What the Three Strategies Reveal
Dimension | NVIDIA | OpenAI | Qualcomm |
|---|---|---|---|
Core Narrative | Token factories, AI as infrastructure | Full-stack AI, model-to-chip integration | Data center pivot, software-first |
Key Customer | All AI builders | Itself (not for sale) | Meta, Microsoft |
Ecosystem Moat | CUDA + 7000 apps | Model-hardware co-design | Modular acquisition |
Competitive Threat | Commoditization of compute | Reducing reliance on NVIDIA’s margins | Entering a crowded field |
NVIDIA is trying to make its chips irreplaceable by redefining compute as “token production.” It’s not about the next GPU. It’s about the next data center being an AI factory.

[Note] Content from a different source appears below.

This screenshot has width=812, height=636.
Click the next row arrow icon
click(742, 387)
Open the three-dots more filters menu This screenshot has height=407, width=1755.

OpenAI is trying to escape NVIDIA’s margin structure by making its own inference silicon. Jalapeño isn’t about competing with NVIDIA on performance — it’s about controlling the cost of serving its own models.
Qualcomm is trying to enter a market that’s already crowded, but it has a clear anchor customer in Meta and a software acquisition that could help address the ecosystem gap.
The real signal in all three announcements is that inference is becoming the primary economic battleground. Training still requires massive GPU clusters, but inference runs constantly, generating revenue and costs at scale. Whoever can do inference cheaper, faster, and with lower power consumption will define the next phase of AI infrastructure.
P.S. Jalapeño is a mild chili. OpenAI named its first chip after the entry-level pepper. The next one might be spicier. But the real heat isn’t in the name — it’s in the message. When a model company builds its own chip, it’s signaling that the AI stack is too important to leave to someone else. NVIDIA knows it. OpenAI proved it. Qualcomm is betting on it. The inference war just got its opening salvo.